A transcript of Djokovic’s conversation with Border Force agents published as part of the hearing suggested that Djokovic received exemption documentation for the vaccine mandate from the government of the state of Victoria and Tennis Australia, the organization that runs the Australian Open. Border Force abruptly revoked the visa claiming the federal government was not part of the process to allow him into the country.

Australian outlets reported on Monday that a large group of fans “became rowdy” outside of the offices of Djokovic’s legal team celebrating the judge’s order to release him from migrant detention immediately. The crowd appeared to believe Djokovic himself was in one of the cars leaving the building. Australian outlets could not confirm if he was; his whereabouts are unknown at press time.

“The chanting and dancing around the car became more intense and eventually people were dancing on top of the car and banging on its windows,” Australia’s The Age reported. “Around this time, police began moving people away from the front of the car. Some fans then reacted by shoving officers and verbally abusing them. Police used O.C spray (capsicum/pepper spray) to move them along.”

Many fans were dressed in the colors of Djokovic’s native Serbia and waved Serbian flags. Other Eastern European flags, notably those of Greece and Poland, also made an appearance at the scene. In Serbia, the Djokovic family has branded their son’s visa saga a bigoted war between Australia and the Serbian ethnic group as a whole.

“Our Novak, our pride. Novak is Serbia and Serbia is Novak,” father Srdjan Djokovic told a crowd in Belgrade on Thursday. “They are trampling over Serbia and by doing that, they are trampling on the Serbian people.”

In the immediate aftermath of Novak Djokovic’s detention, Srdjan told Russian propaganda outlet Sputnik that his son was “captive” without explanation and vowed to “fight them [Australian authorities] in the streets.”

Serbian media covered the situation outside of Djokovic’s legal team office differently than Australian outlets. Telegraf, an outlet that has covered Djokovic favorably for years, described harrowing scenes of police tear-gassing women and children on the streets of Melbourne and claimed some in the crowd are in “serious” condition.

Further reports from the magazine relayed an incident in which “one Serb was crazy enough’ to grab a tear gas canister out of the hands of a police officer while the latter was trying to spray it. The crowd Telegraf asserted, was outraged “because tear gas was used against women and children, which is a massive disgrace.”

The furor followed Federal Circuit Court Judge Anthony Kelly’s decision to immediately release Djokovic, which reports have no clarified if the Australian government has actually abided by. As part of the hearing, authorities released a transcript of the conversation between Djokovic and an interrogator from Australian Border Force at Melbourne’s international airport, which shows Djokovic repeatedly offering documentation showing a medical exemption from the vaccine mandate and being largely ignored.

Djokovic claimed that he tested positive for Chinese coronavirus on December 16 and offered the government both proof of that and antibody testing that confirmed resistance to a third infection (Djokovic tested positive a first time during the summer months of 2020). Australian law grants an exemption from vaccination for those who tested positive for the disease in the past six months, which the reported Border Force agent denied.
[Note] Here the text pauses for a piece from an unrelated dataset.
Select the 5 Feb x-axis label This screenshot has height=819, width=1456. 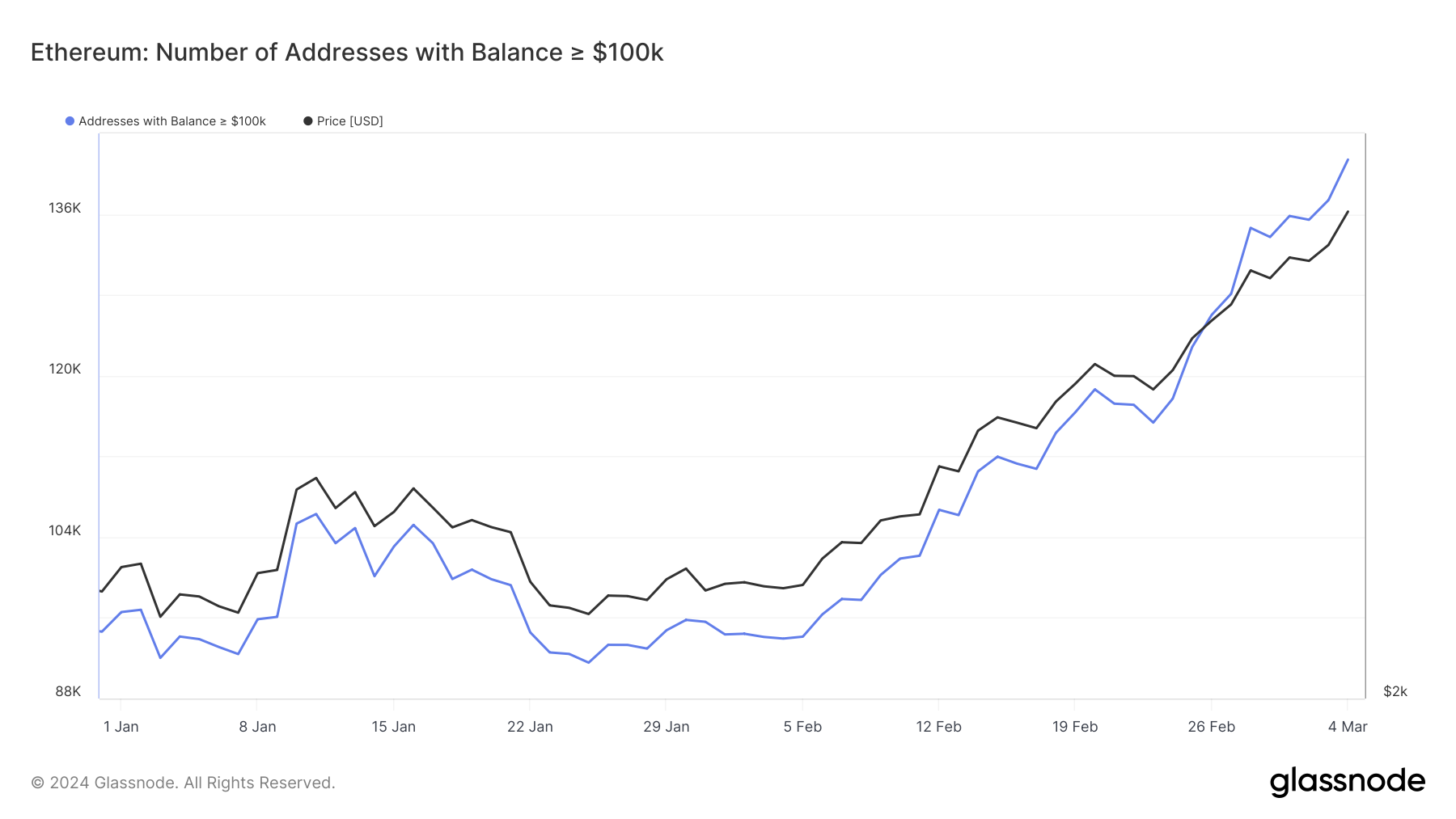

Serbian tennis fans march along Collins Street on January 10, 2022 in Melbourne, Australia. (Diego Fedele/Getty Images)

The Australian Immigration Ministry suggested that it may cancel Djokovic’s visa and deport him anyway following the judge’s orders to free him.

“Following today’s Federal Circuit and Family Court determination on a procedural ground, it remains within Immigration Minister Hawke’s discretion to consider cancelling Mr Djokovic’s visa under his personal power of cancellation within section 133C(3) of the Migration Act,” a statement from a spokesperson for Immigration Minister Alex Hawke read. “The Minister is currently considering the matter and the process remains ongoing.”